RAPIDS Per Stage Flame Graph

The RAPIDS Accelerator for Apache Spark provides a way to generate flame graphs for each stage of a Spark job. This can be useful for performance tuning and understanding where time is being spent in your Spark application.

To enable this feature you simply need to set the config called spark.rapids.flameGraph.pathPrefix, which plays as a toggle for the Per Stage Flamegraph feature. Besides this config, we also have several other configs:

  Explanation Default value When do you need to care this config
spark.rapids.flameGraph.pathPrefix The destination for storing the flame graph file. E.g. /tmp/folder/ or hdfs://namenode:port/folder, relative path is not valid Not set (not enabled) Always
spark.rapids.flameGraph.executors On what executors to enable async profiler *, meaning all executors, you can replace with comma-separated list of executors IDs and hyphenated ranges of executor IDs Unless necessary
spark.rapids.flameGraph.asyncProfiler.options The profiler options jfr,event=cpu,wall=10ms Unless necessary
spark.rapids.flameGraph.jfr.compression Enable compression for JFR files generated by async profiler false To save disk space
spark.rapids.flameGraph.stageEpochInterval Interval in seconds to determine stage epoch based on running task counts 5 When stages run concurrently

spark.scheduler.mode

It is strongly recommended to set spark.scheduler.mode to FIFO, so that the next stage’s task will not start running until tasks from the current stage are finished (even though it is not guaranteed). This tends to create a clearer boundary for stages and then we can get a clean per stage JFR file.

Stage Epoch Determination

Even with FIFO scheduling, we cannot guarantee perfect stage boundaries due to various factors like out-of-order submissions, task failures, stragglers, etc. To handle these cases, the profiler uses a task-count-based approach to determine stage epochs.

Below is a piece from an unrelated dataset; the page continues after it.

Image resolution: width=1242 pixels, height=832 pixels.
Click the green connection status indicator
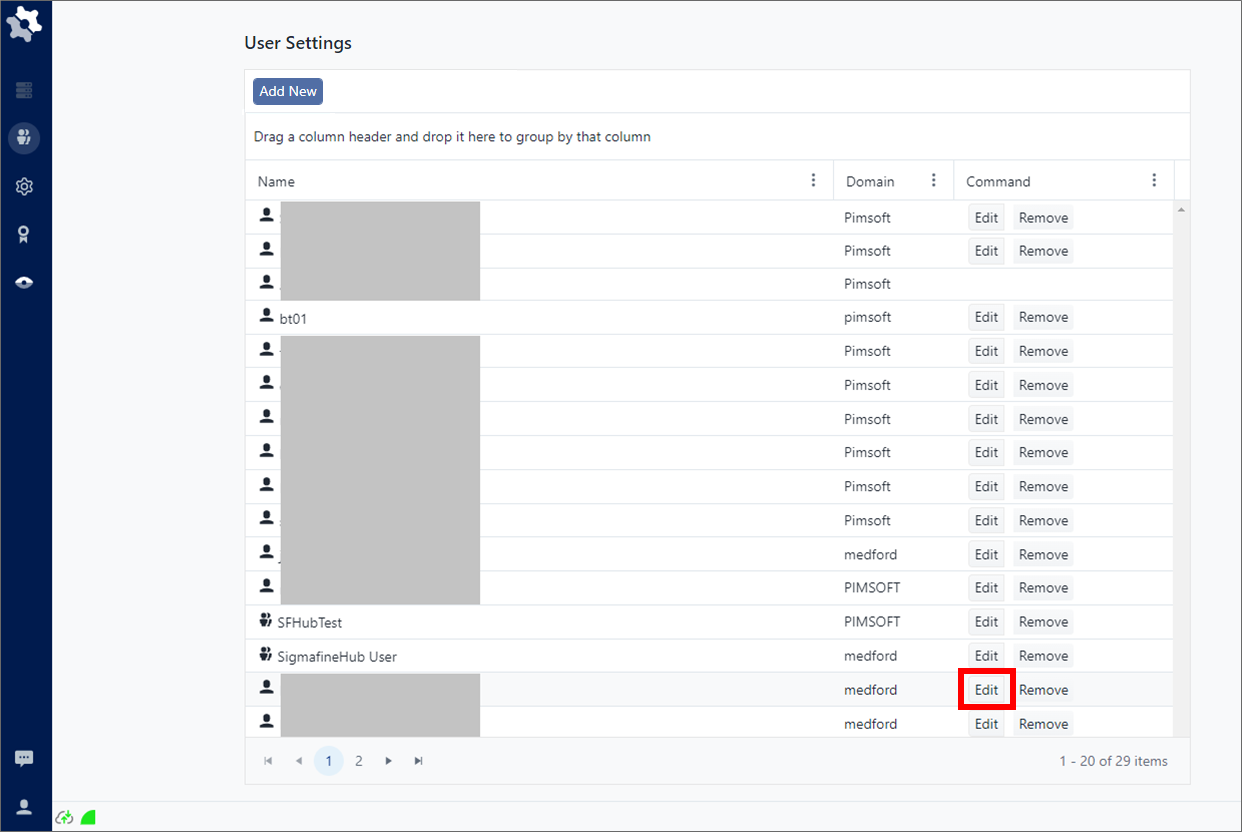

The profiler periodically checks which stage has the most running tasks and switches profiling to that stage if:

  1. The dominant stage has more than 50% of all running tasks
  2. The dominant stage is different from the currently profiled stage

This interval is controlled by spark.rapids.flameGraph.stageEpochInterval (default 5 seconds).

More Java Options

It’s also recommended to add the following to your Spark session configuration for a more precise flame graph.

spark.executor.extraJavaOptions=-XX:+UnlockDiagnosticVMOptions -XX:+DebugNonSafepoints -XX:+PreserveFramePointer

Visualization

Currently the built-in async profiler generates a couple of JFR files in the spark.rapids.flameGraph.pathPrefix, one JFR per executor per stage. You can use your IDE to open such files, but it is more recommended to run an additional command (in the root folder of an async profiler 4.0 release: https://github.com/async-profiler/async-profiler/releases ) to convert the JFR file to html file for visualization.

hongbin at ws3 in [~/develop/async-profiler-4.0-linux-x64]
16:43:09 › java -cp lib/converter.jar jfr2flame ~/Downloads/spark-kubernetes-executor_var_log_tiger_async-35-11.jfr  117393386_parquetscan_stage_11.html

Then open the html file in your web browser and you’ll get a nice flame graph. Remember by default we’re collecting a CPU wall clock flame graph, that means even idle thread pools will create a large “sub-flame”. So if you’re only interested in what’s happening in the main task threads, you should find the “sub-flame” rooted in a node called “TaskRunner.run”, click it and get a detailed view of the “sub-flame”.